Dans une note publiée sur son site web, l’IGAS indique qu’« à la suite d’une décision du 26 mars 2025 du directeur général de l’IGAS, une procédure d’éclaircissement a été lancée à la suite de nouvelles relatives à la commercialisation du médicament Mounjaro ».
L’IGAS précise également que l’Autorité Nationale du Médicament et des Produits de Santé (Infarmed) a demandé que cette question soit analysée.
Contacté par Lusa, Infarmed a déclaré aujourd’hui que « face aux récentes informations rendues publiques par les médias, contenant potentiellement des pratiques cliniques inappropriées, entre autres », il a contacté les différentes entités responsables de la surveillance de ces activités, notamment l’IGAS, la Police Judiciaire, l’Autorité de Sécurité Alimentaire et Économique (ASAE), l’Ordre des Médecins, parmi d’autres.
Dans un récent reportage, la TVI a dénoncé un schéma de vente de prescriptions pour obtenir le Mounjaro, le médicament équivalent à l’Ozempic, et a dévoilé plus tard de nouvelles manœuvres pour acquérir le médicament de manière illégale.
Au Portugal, le Mounjaro, présenté sous forme d’injection, n’est pas remboursé par le Service National de Santé et ne peut être utilisé que sur prescription et suivi médical.
L’Agence Européenne des Médicaments (EMA) a déjà averti que les médicaments tels que le Mounjaro ne doivent pas être utilisés pour la perte de poids à des fins esthétiques chez les personnes n’ayant pas d’obésité ou de problèmes de santé liés au poids.
En janvier, Infarmed a lancé un processus d’audit et d’inspections élargi à tout le circuit de distribution des médicaments antidiabétiques, incluant la tirzepatide (Mounjaro).
Interrogé sur ces enquêtes, Infarmed a répondu qu’elles sont encore en cours.
Cette action vise à garantir que la commercialisation et l’utilisation de ces médicaments se déroulent conformément aux indications approuvées et aux réglementations légales en vigueur.
Les audits d’Infarmed couvrent toutes les étapes du circuit des médicaments, depuis le fabricant et le titulaire de l’autorisation de mise sur le marché, en passant par les distributeurs, les pharmacies et le système de santé.
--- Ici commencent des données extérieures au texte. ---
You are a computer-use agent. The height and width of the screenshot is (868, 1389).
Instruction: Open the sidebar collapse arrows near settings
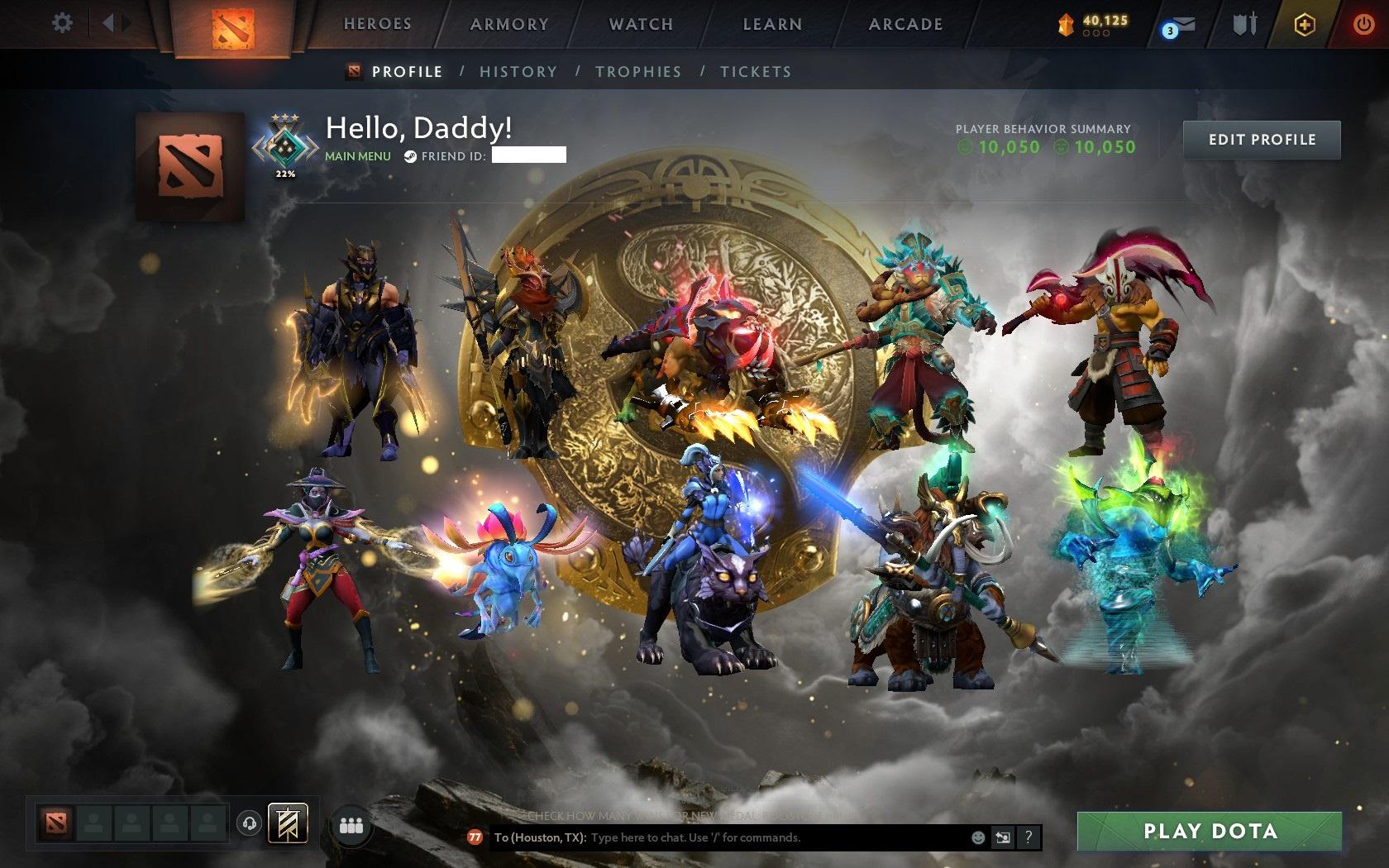[116, 23]
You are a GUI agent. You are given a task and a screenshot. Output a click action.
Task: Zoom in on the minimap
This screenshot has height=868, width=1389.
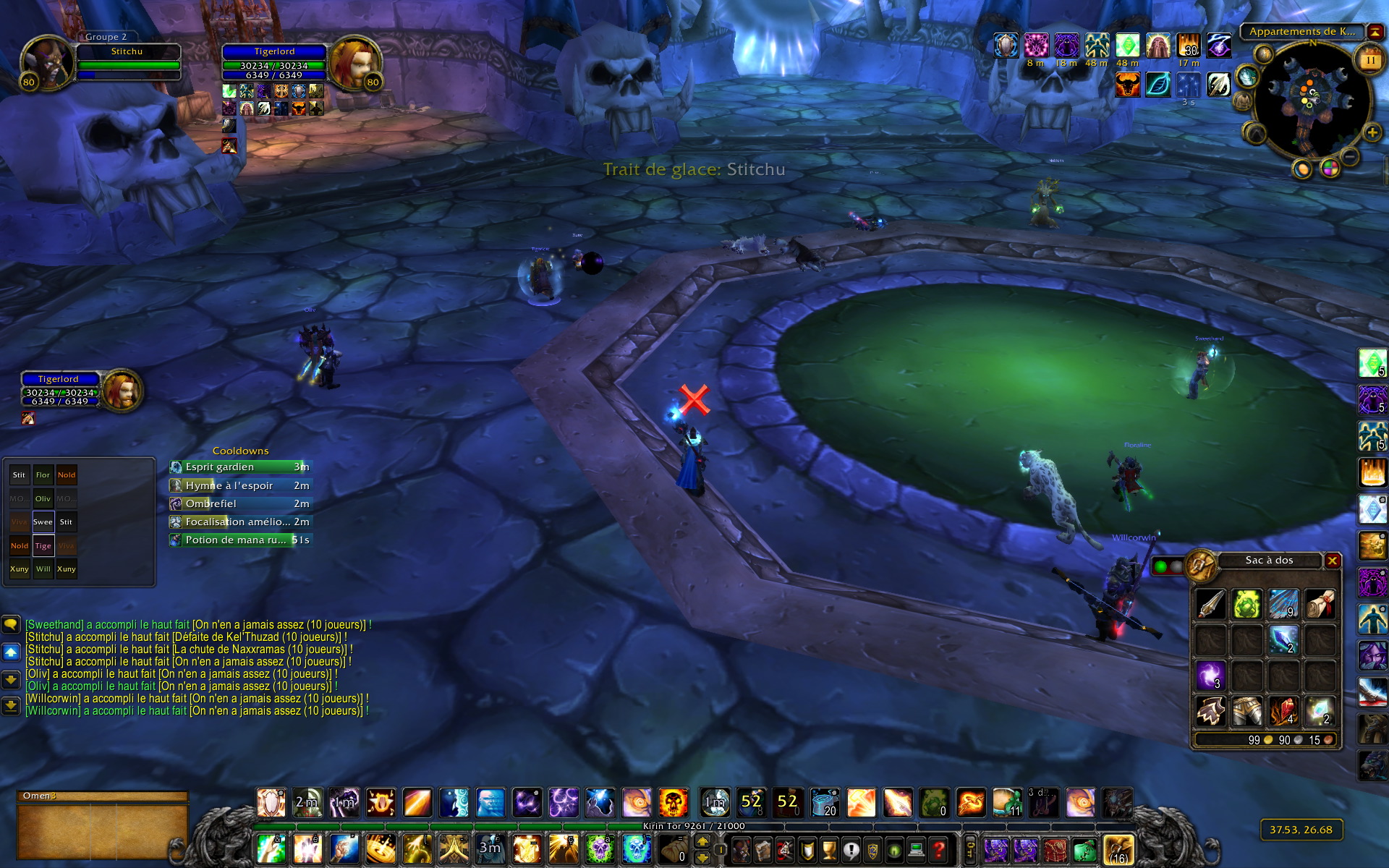(1372, 132)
En jeu, la disponibilité des médicaments antidiabétiques, tels que les agonistes des récepteurs GLP-1 (sémaglutide, dulaglutide, liraglutide et exénatide), parmi lesquels figure l’injectable Ozempic, développé pour traiter le diabète de type 2, mais également utilisé pour lutter contre l’obésité et pour stimuler la perte de poids, même chez des personnes non obèses.
Infarmed a surveillé cette disponibilité en tenant compte de « la pénurie mondiale de ces médicaments et d’autres du même groupe thérapeutique », a-t-il précisé dans un communiqué à l’époque.
« Toute cette activité de surveillance est également effectuée en coordination avec les actions de l’Agence Européenne des Médicaments et avec les homologues d’Infarmed dans les autres États membres de l’Union Européenne », indiquait-il.
Ces médicaments sont remboursés par le Service National de Santé uniquement lorsqu’ils sont prescrits pour la gestion et le contrôle du ‘diabète mellitus’.